Council outlines vision of next Durham city manager

In a meeting last night, the Durham City Council unanimously adopted an ambitious working list of the qualities it wants in Durham's new city manager.

The meeting, a special session that took place two hours before the regularly scheduled council meeting, revolved around an list of 11 areas of focus and eight personal or professional characteristics for the person who will replace Lamont Ewell as city manager after he leaves for San Diego Dec. 27.

"We're looking for Superman or Superwoman, which is really what Lamont Ewell was," council member Dan Hill said before the meeting. "He was terrific, and we're looking for another Lamont Ewell."

But council members cautioned that failing to meet all the criteria should not discourage anyone from applying for the position. "It's not presumed that the successful candidate scores 100 percent on all of these," Mayor Nick Tennyson said after the meeting.

Durham's racial and ethnic diversity and the tensions it sometimes causes is one of the list's most important issues.

"I think the top characteristic is that we need a manager with a background of success in a very diverse community," Tennyson said after the meeting. "After that, the issues related to economic development [are important]."

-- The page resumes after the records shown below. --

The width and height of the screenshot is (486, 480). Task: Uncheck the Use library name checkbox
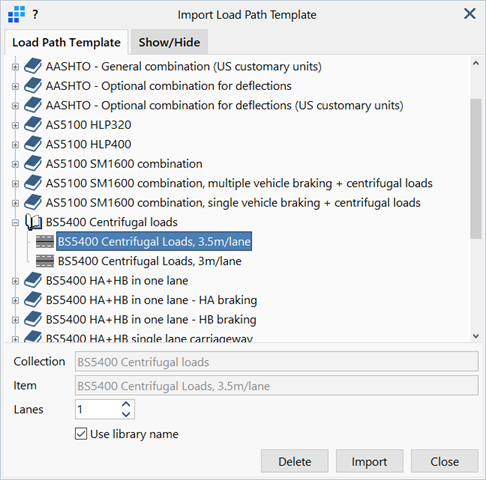tap(81, 434)
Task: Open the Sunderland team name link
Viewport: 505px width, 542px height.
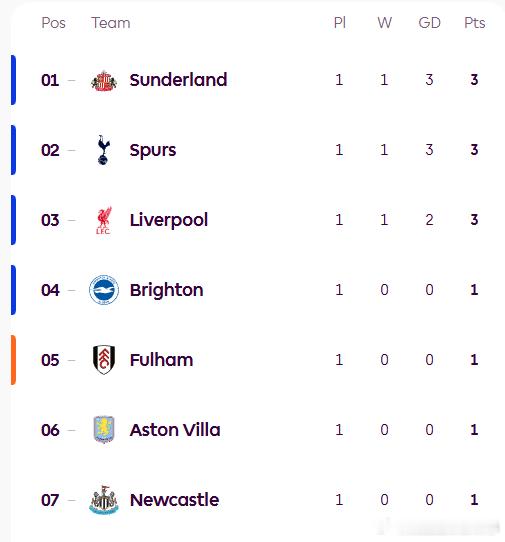Action: pyautogui.click(x=178, y=80)
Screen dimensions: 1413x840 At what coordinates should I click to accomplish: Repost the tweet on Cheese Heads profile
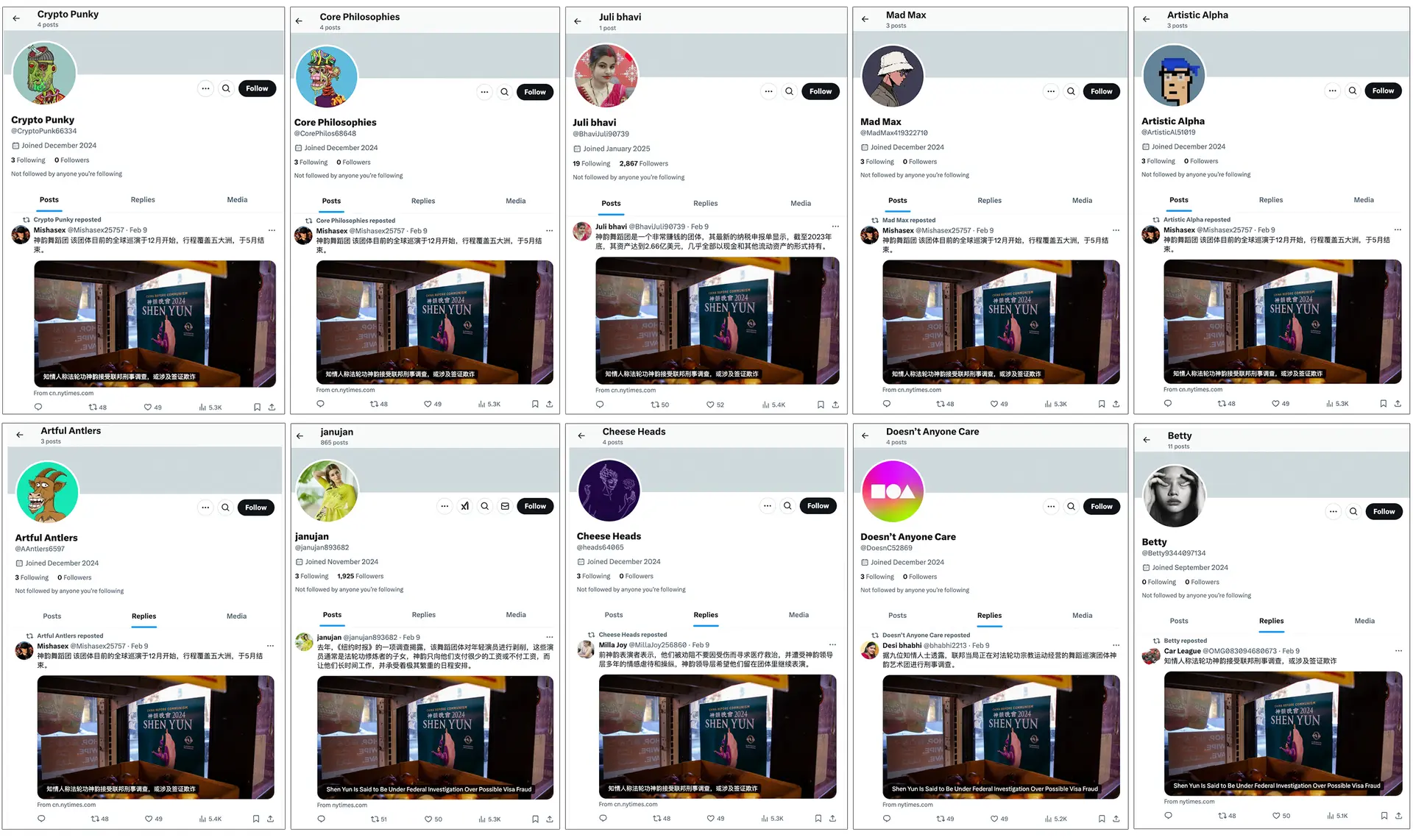(x=662, y=818)
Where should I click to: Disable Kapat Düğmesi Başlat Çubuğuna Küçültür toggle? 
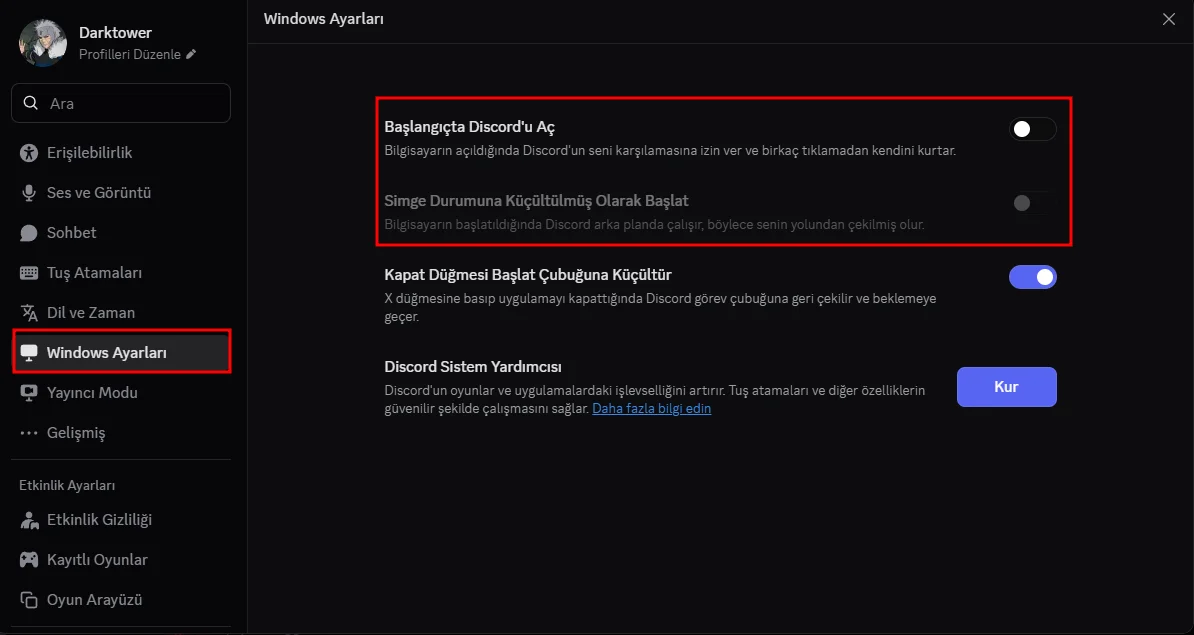tap(1032, 277)
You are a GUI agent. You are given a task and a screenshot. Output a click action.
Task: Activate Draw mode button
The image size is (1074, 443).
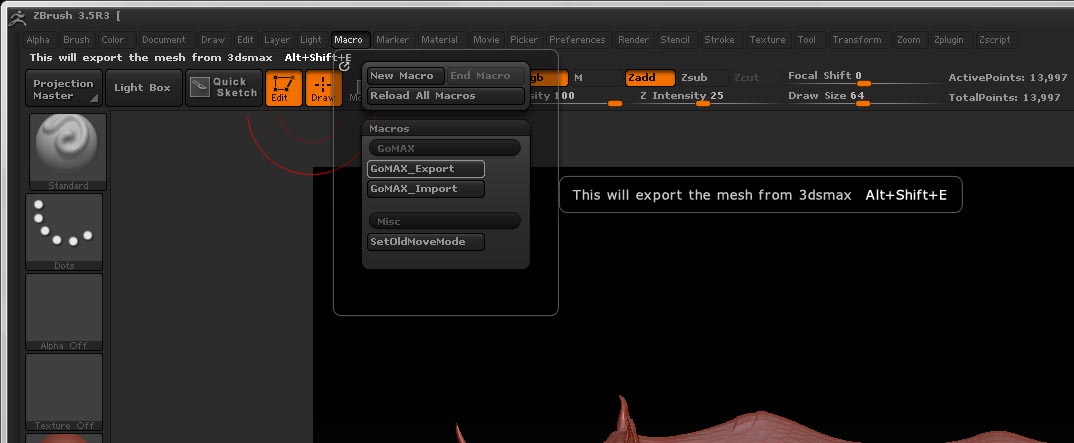pos(322,88)
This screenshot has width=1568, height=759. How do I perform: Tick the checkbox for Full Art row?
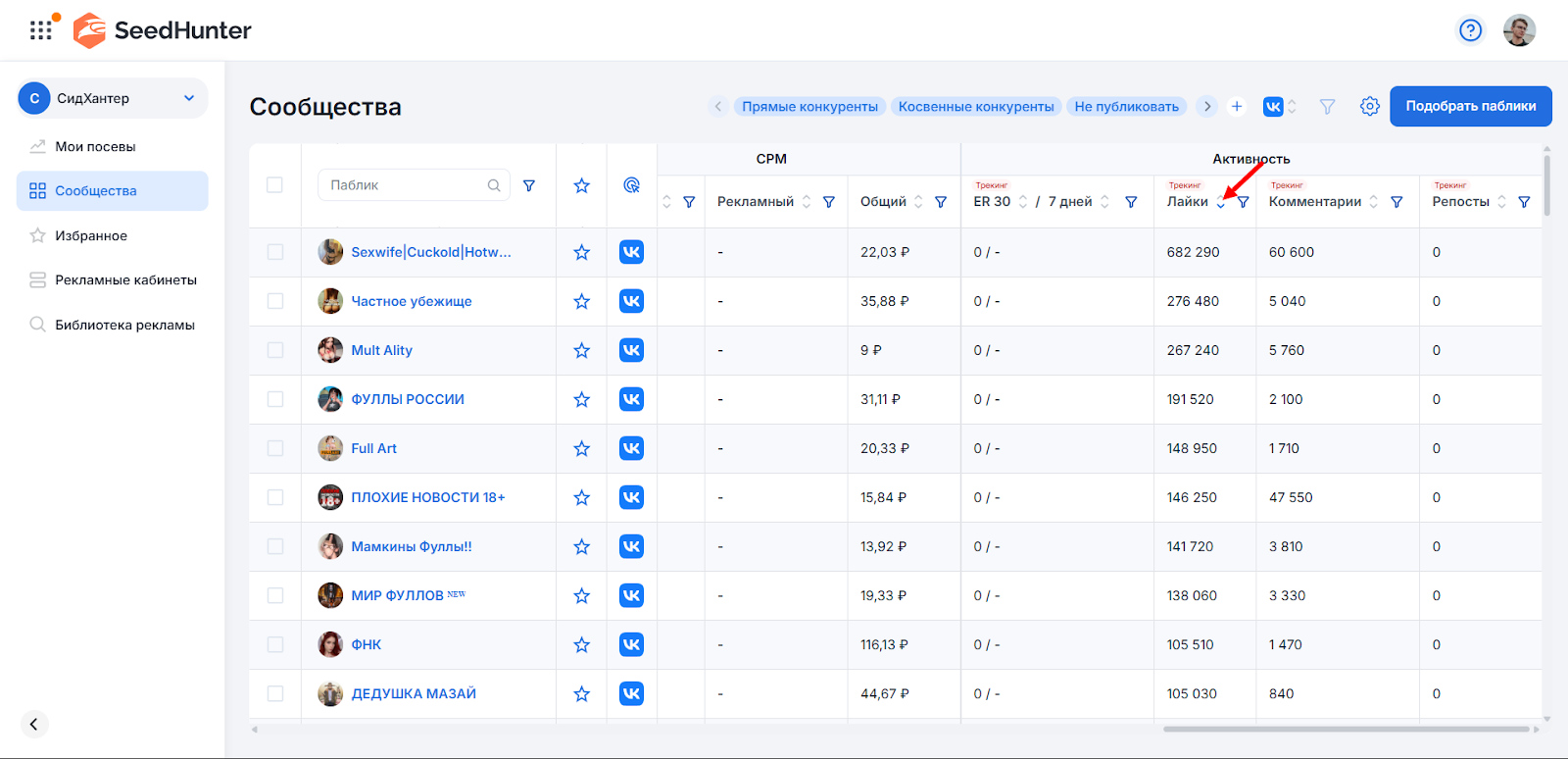(x=275, y=448)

Other criteria include experience within, or ties to, the Southeast region, which council member Jacqueline Wagstaff mentioned as among her top priorities for the hiring.

"For me, it would be having that regional experience and the cultural diversity," she said after the meeting. "Being able to bring together the different ethnic groups.... Basically just being a person that can really deal with the city as a whole, from the lowest employee... to the top of the totem pole."

The list stresses the new manager's need to deal with Durham's unique position as the location of several major educational institutions, including Duke. It also highlights the importance of dealing with crime, smart growth, affordable housing, the environment, working with public schools and the possibility of merging some functions with the county government. It emphasizes that the next manager will need strong managerial skills and experience in a number of areas.

"We should move toward the elimination [of root causes of crime including] poverty, racism, inadequate housing, inadequate educational opportunities, unstable parental situations... lack of jobs," Mayor Pro Tem Howard Clement said after the meeting, adding that all the criteria are equally important.

The list will be passed on to Slavin Management Consultants, the search firm for the new city manager, which will use a revised version of it as a basis for finding candidates for the job. The search will extend nationwide, Tennyson said.